All-Angles Bench Construction:
1. Scenes were manually selected.
2. Initial questions were generated using an MLLM (GPT-4o).
3. Human annotators reviewed, refined, and validated questions and answers for clarity, correctness, and relevance.
4. Paired questions were created by rephrasing or altering view perspectives while preserving the core visual correspondence, designed to test model robustness and consistency. A final human check ensured quality. 85.3% of questions (excluding counting) have paired counterparts.
Experiments and Findings:
- Evaluation: 27 MLLMs (including GPT-4o, Gemini-2.0-Flash, Claude-3.7-Sonnet, InternVL2.5-38B, Qwen2.5-VL-72B, Ovis2-34B) were evaluated. Human performance was also measured on a subset of 250 questions.
- Performance Gap: A substantial gap exists between MLLM performance and human-level understanding (Humans: 82.0% avg accuracy vs. top MLLMs around 50-60%). MLLMs perform particularly poorly on tasks like Camera Pose Estimation, often worse than random guessing.
- Open vs. Closed Source: Some open-source models (e.g., Ovis2-34B, Qwen2.5-VL-72B) outperformed top closed-source models on orientation-sensitive tasks (Relative Direction, Manipulation), possibly due to specialized video-focused training.
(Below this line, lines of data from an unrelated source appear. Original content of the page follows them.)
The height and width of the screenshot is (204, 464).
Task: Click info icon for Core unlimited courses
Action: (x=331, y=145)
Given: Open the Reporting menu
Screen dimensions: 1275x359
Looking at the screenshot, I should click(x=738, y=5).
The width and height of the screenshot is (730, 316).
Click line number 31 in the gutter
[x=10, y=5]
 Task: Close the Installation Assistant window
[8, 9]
- Paired Question Inconsistency: Analysis of paired questions revealed high inconsistency rates (where a model answers one version correctly but fails the rephrased pair). GPT-4o showed ~70% inconsistency on Relative Distance. All models struggled with Relative Direction consistency (>40% inconsistency). This suggests models often guess correctly rather than truly understanding.
- Failure Analysis:
- Cross-View Correspondence: MLLMs struggle to identify the same object across views, especially with partial occlusion. In counting tasks, they sometimes defaulted to reporting the maximum count from a single view instead of reconciling individuals across views.
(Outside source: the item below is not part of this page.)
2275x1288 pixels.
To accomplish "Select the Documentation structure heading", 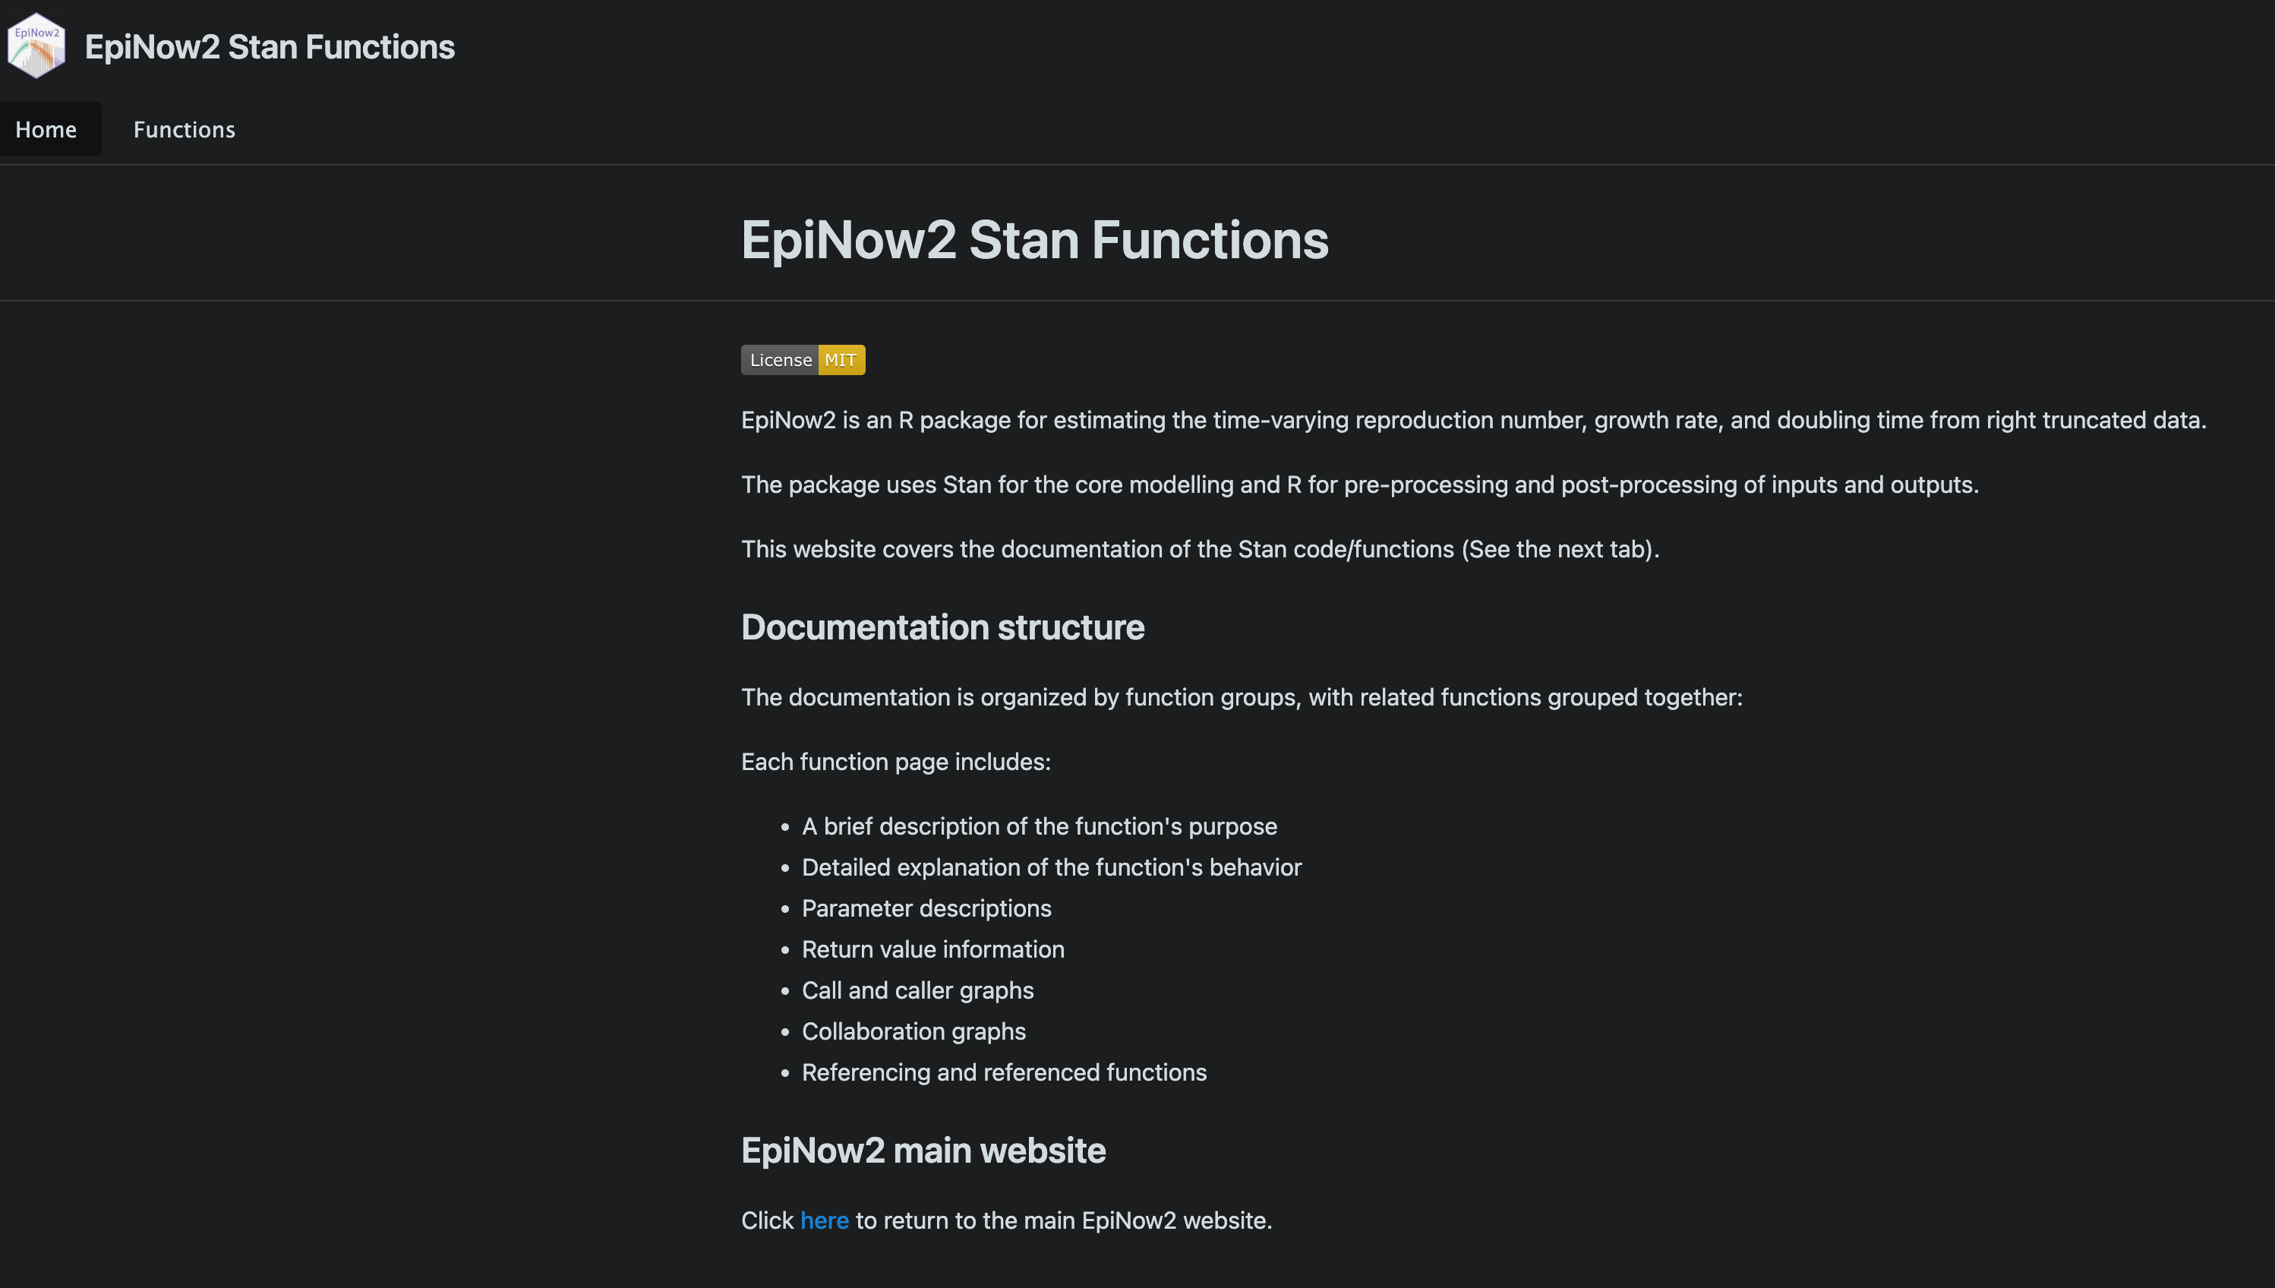I will pos(943,627).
- Coarse Camera Estimation: Models fail to accurately estimate relative camera poses, hindering performance on tasks requiring spatial reasoning like relative direction and manipulation. Visualization prompts showed models reconstructing single views moderately well but failing to align multiple perspectives correctly.
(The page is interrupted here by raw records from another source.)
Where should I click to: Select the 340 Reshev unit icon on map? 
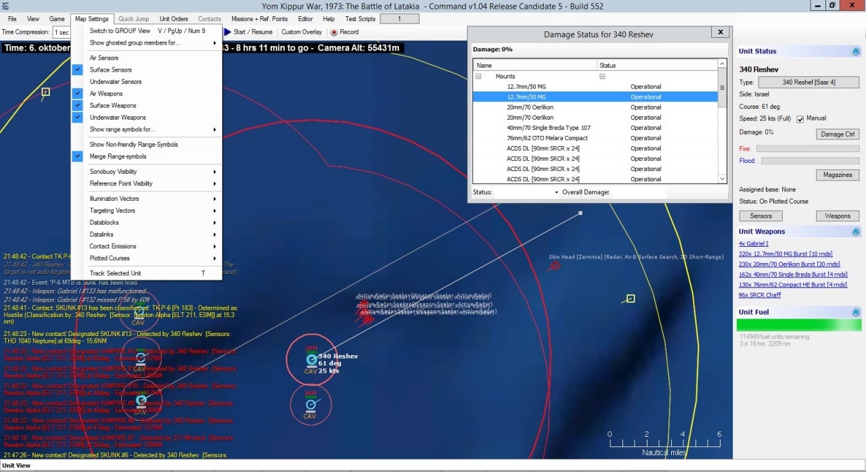(x=311, y=360)
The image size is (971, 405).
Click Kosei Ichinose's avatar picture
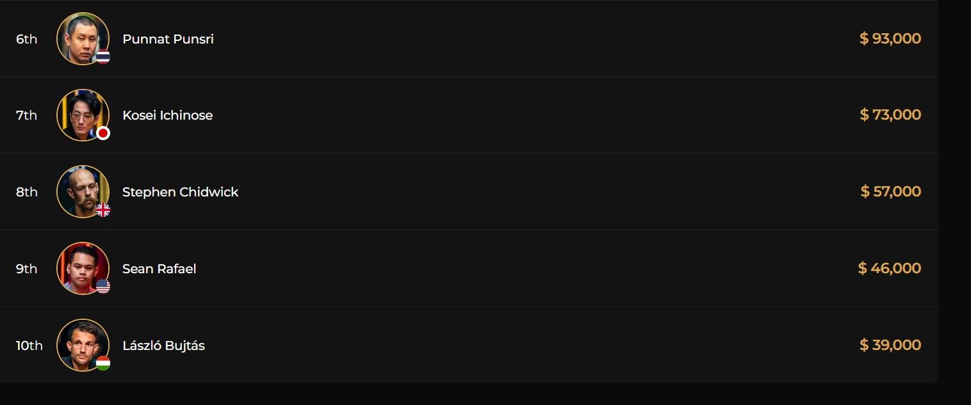(83, 115)
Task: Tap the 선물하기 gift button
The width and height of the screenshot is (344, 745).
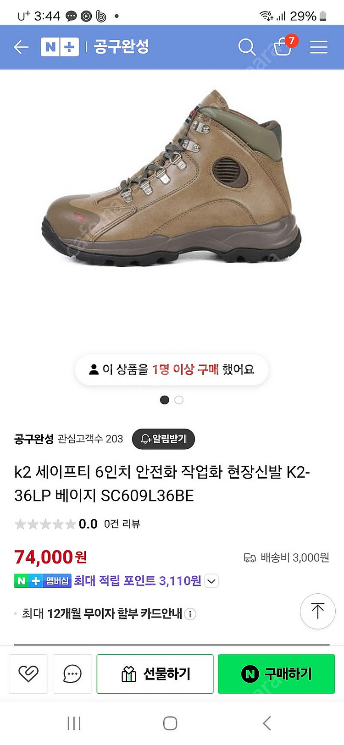Action: point(155,673)
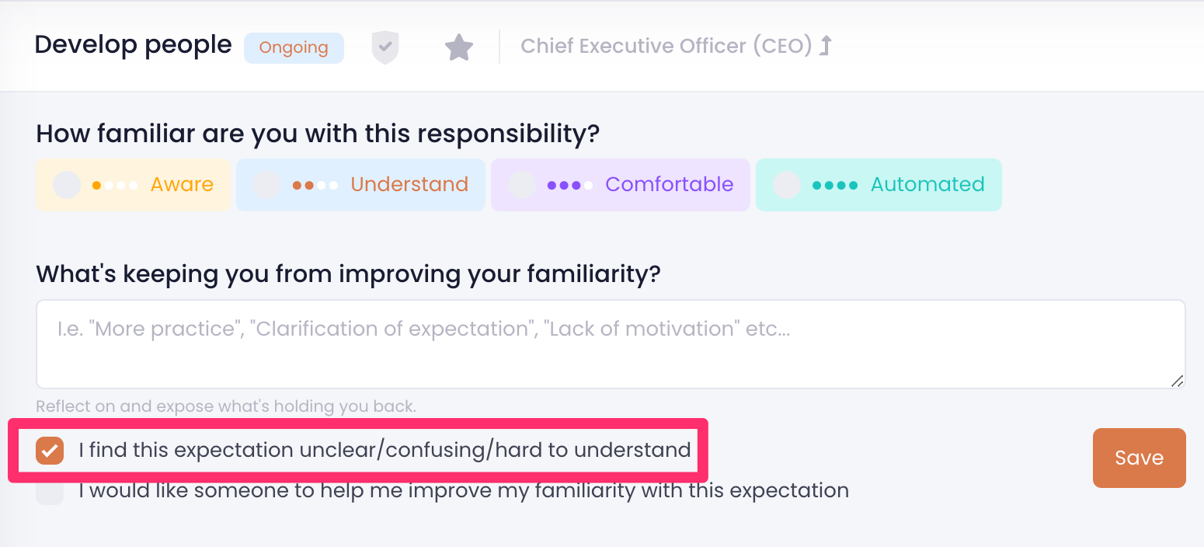Click the shield checkmark icon beside Ongoing
This screenshot has height=547, width=1204.
[385, 47]
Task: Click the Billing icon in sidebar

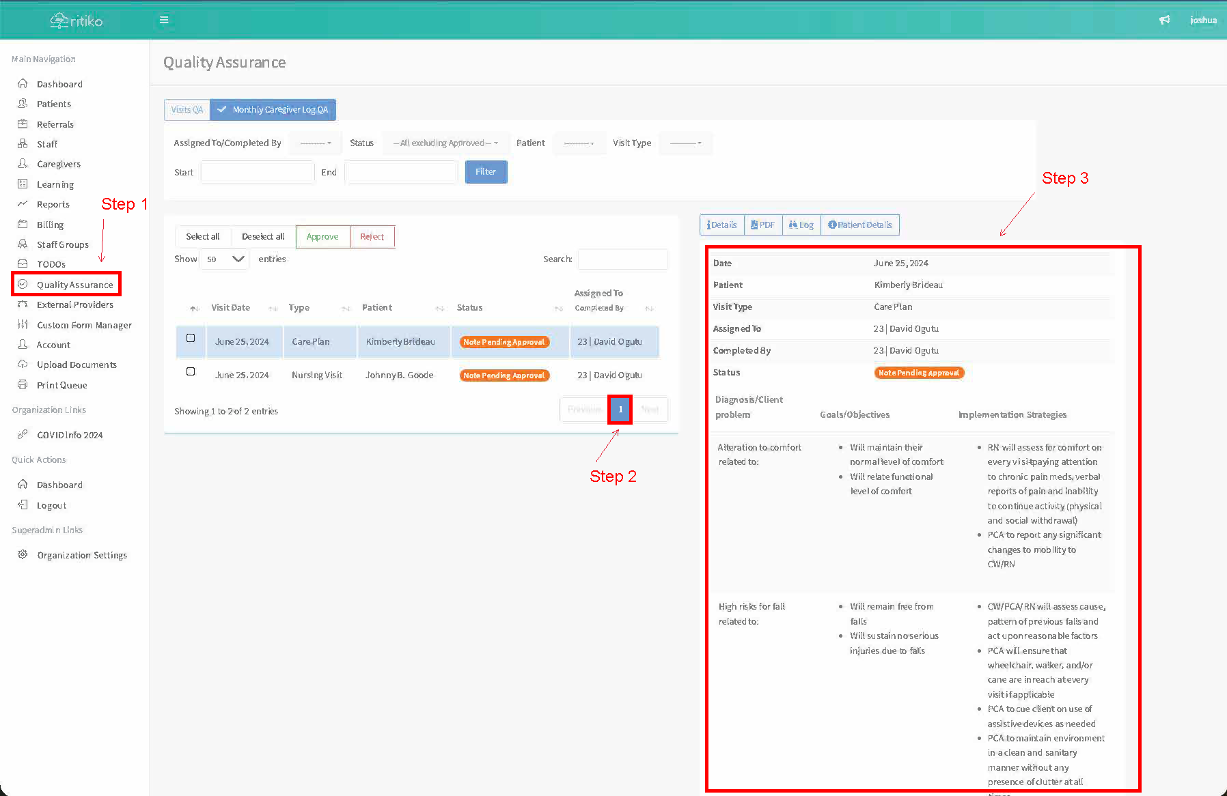Action: point(23,225)
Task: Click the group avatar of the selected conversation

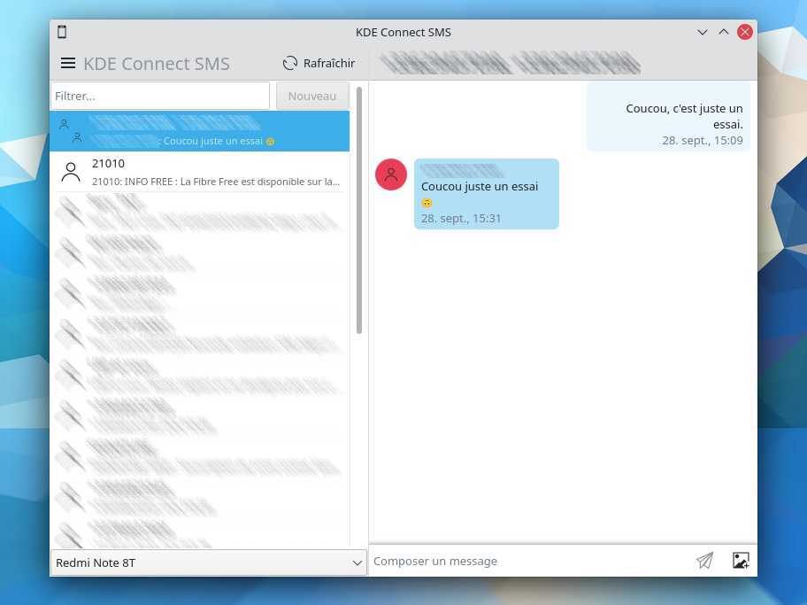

- Reasoning Injection (CoT): Chain-of-Thought (CoT) prompting (Zero-Shot, Self-Consistency, and a proposed Identification CoT) showed only limited and inconsistent improvements, especially for models already somewhat proficient. This suggests that linguistic reasoning strategies alone are insufficient and domain-specific architectural or training data enhancements are needed.
Conclusion:
The paper concludes that current MLLMs lack robust multi-view understanding. The All-Angles Bench effectively highlights these deficiencies, particularly in cross-view correspondence and camera pose estimation. The authors emphasize the need for domain-specific refinements or modules incorporating stronger multi-view awareness to achieve human-level performance in complex spatial reasoning tasks. The benchmark is publicly available.